It was an interesting night on tv. MTV were having a sort of cribs/pimp my ride marathon. Alas, none of the cribs were that interesting (I have no desire to see Peter Andre's living space) but pimp my ride, as always, was sublime. I want a yoga land cruiser. I do. I do. However, I didn't watch nearly enough of it. Somehow I got caught up in the whole men's overall gymnastic championship thing. I do not understand gymnastic commentators. i don't understand why dips may be bad and why sometimes you want your body to look one way and then another time you can't have your arms that way. Yet still I watched.
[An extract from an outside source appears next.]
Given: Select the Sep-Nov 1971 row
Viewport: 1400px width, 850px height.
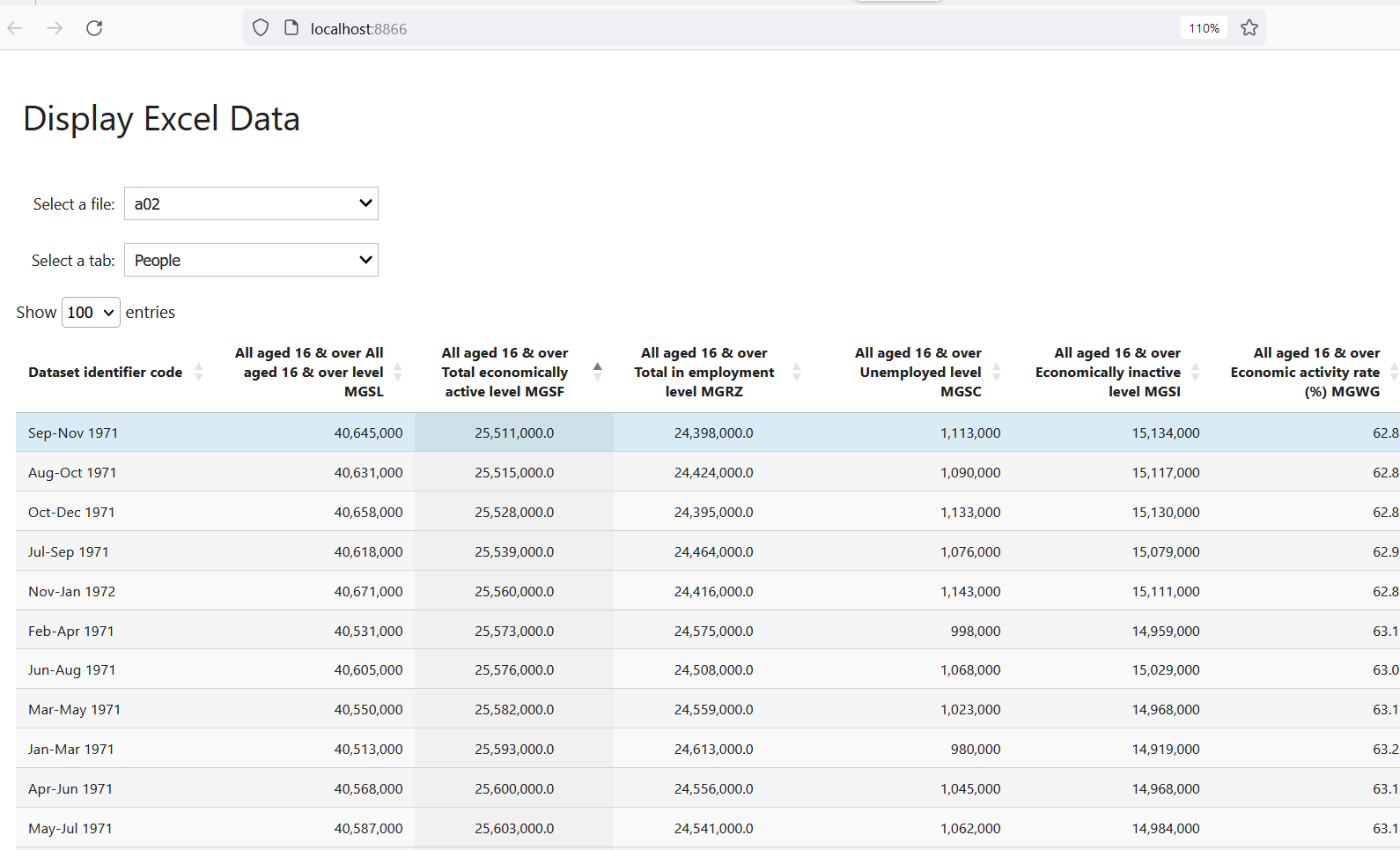Looking at the screenshot, I should (x=73, y=433).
And yes, I know lots and lots about whether or not that German woman should have been disqualified on the three day eventing and whether or not it was a refusal (but we can blame Jilly Cooper for mu understanding three day eventing).
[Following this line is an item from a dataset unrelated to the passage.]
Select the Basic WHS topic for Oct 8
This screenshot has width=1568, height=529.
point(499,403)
While my sister-in-law was in residence, drinking vodka and russian cognac, eating an awful lot of salsa, i started to tell her all about how i came to believe i had managed to break my tailbone while spending the night in ballymurphy. And the story reminded her of the great let's drink in the park and eventually get my legs waxed story of several years ago.

It was actually one of those Augusts when Belfast had good weather. They do happen. We sat in Botanic and drank white wine. Then a couple of guys tried their chat up lines on Julia and we decided it was time to move on. Headed up the Lisburn Road because a)I was living in Finaghy at the time and b) I had an appointment to get my legs waxed which was the first of my whole waxing experiences. Decided to stop off at Tatu and drink some red wine. While at the bar noticed there was a guy on his own, reading The Guardian. Well, you know what happens. Guy on own, with my favorite newspaper. We sat down to talk to him. He was a brief. He told us he was waiting for someone. This guy shows up and they tell us we have to leave because they need to talk business. Who does business in a bar in the middle of the afternoon in Belfast? With a lawyer? Anyway, at some point, they conclude business and then invite us over and buy us drinks. I feel nervous about said waxing appointment drink a whole bunch. And postpone appointment. Eventually lawyer rings. Second guy knew some friend of my sister-in-law. He gives us a lift up the road. I get my legs waxed (I actually throw up all over the pristine white treatment room because of all the red wine and stress). We go home. I resolve to never drink again. Sometime that weekend, the second guy gets arrested. For having a whole bunch of illegal sky boxes. And cannabis. With intent to supply. My sister-in-law maintains he is still serving at her majesty's pleasure.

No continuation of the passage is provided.